> The problem:
All of the entries must be reproduced exactly, with no images carried over.
○ ○ ○ ○
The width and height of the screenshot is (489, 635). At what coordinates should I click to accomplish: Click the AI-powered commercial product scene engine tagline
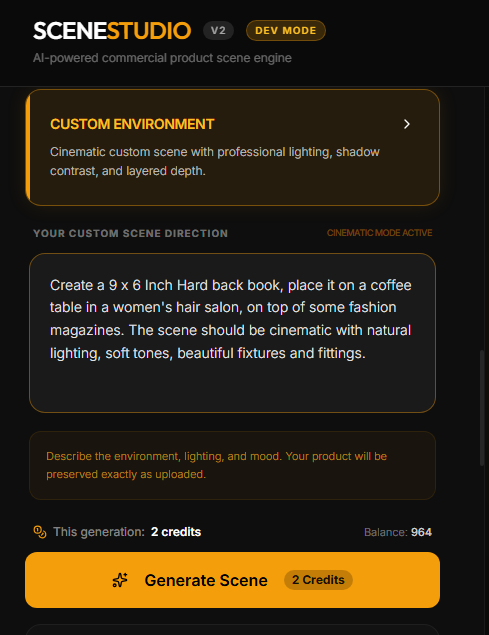pyautogui.click(x=162, y=58)
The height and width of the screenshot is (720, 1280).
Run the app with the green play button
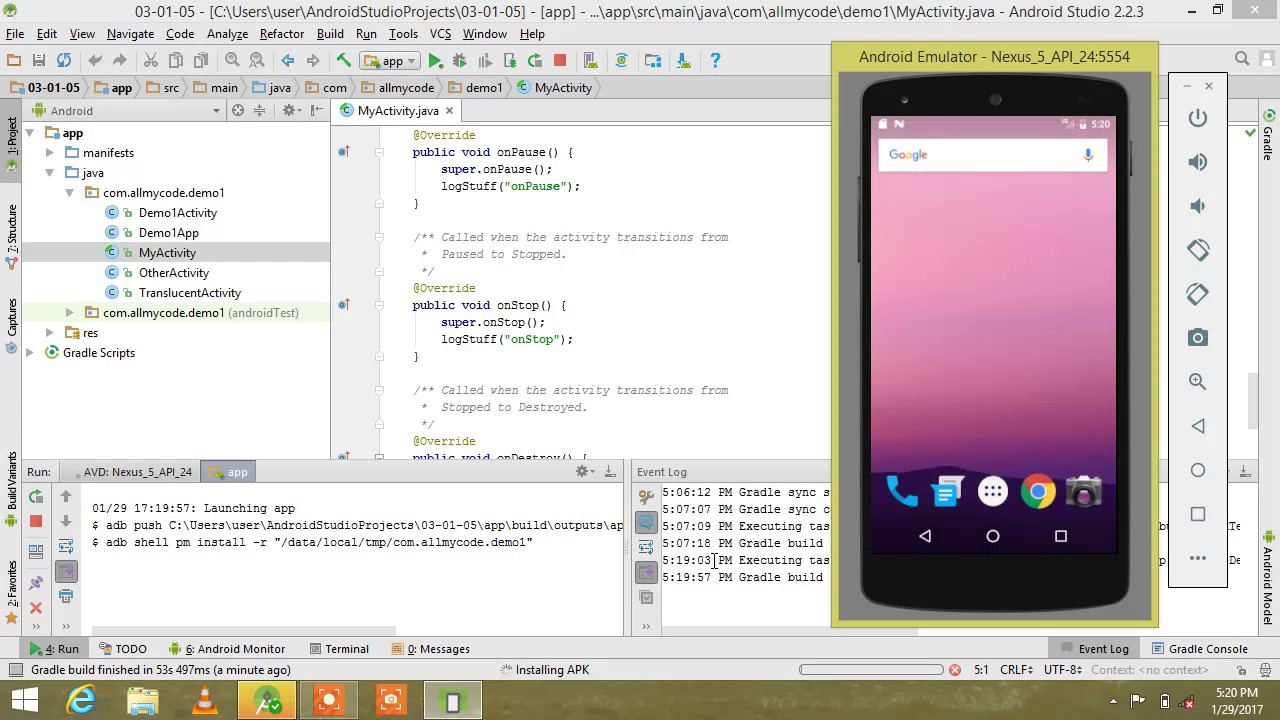pyautogui.click(x=435, y=61)
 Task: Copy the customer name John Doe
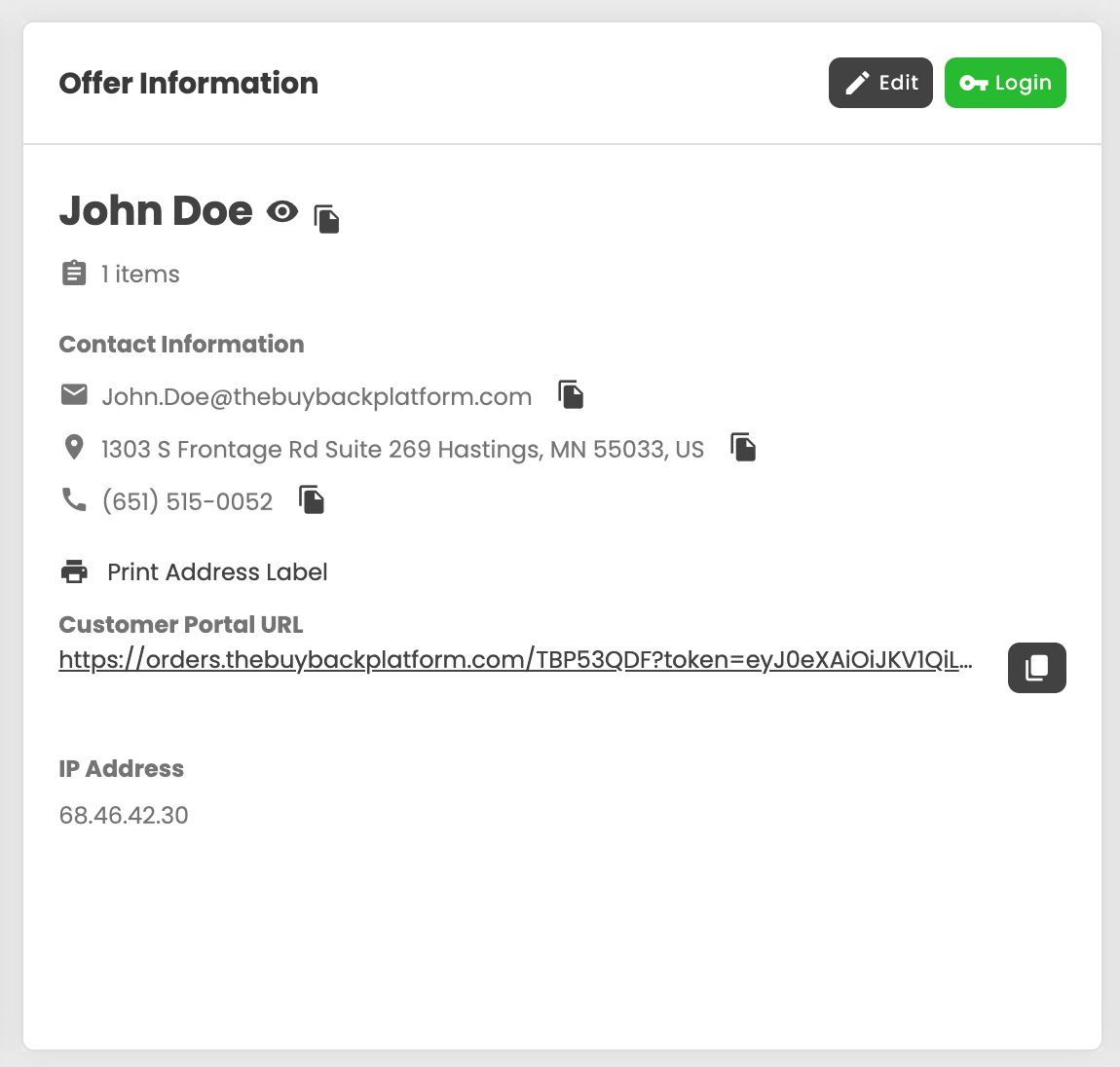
○ ○ ○ ○
> Exercise result:
The width and height of the screenshot is (489, 635). At what coordinates should I click to accomplish: Click the AI-powered commercial product scene engine tagline
pyautogui.click(x=162, y=58)
The height and width of the screenshot is (720, 1280).
Run the app with the green play button
pyautogui.click(x=435, y=61)
 Task: Copy the customer name John Doe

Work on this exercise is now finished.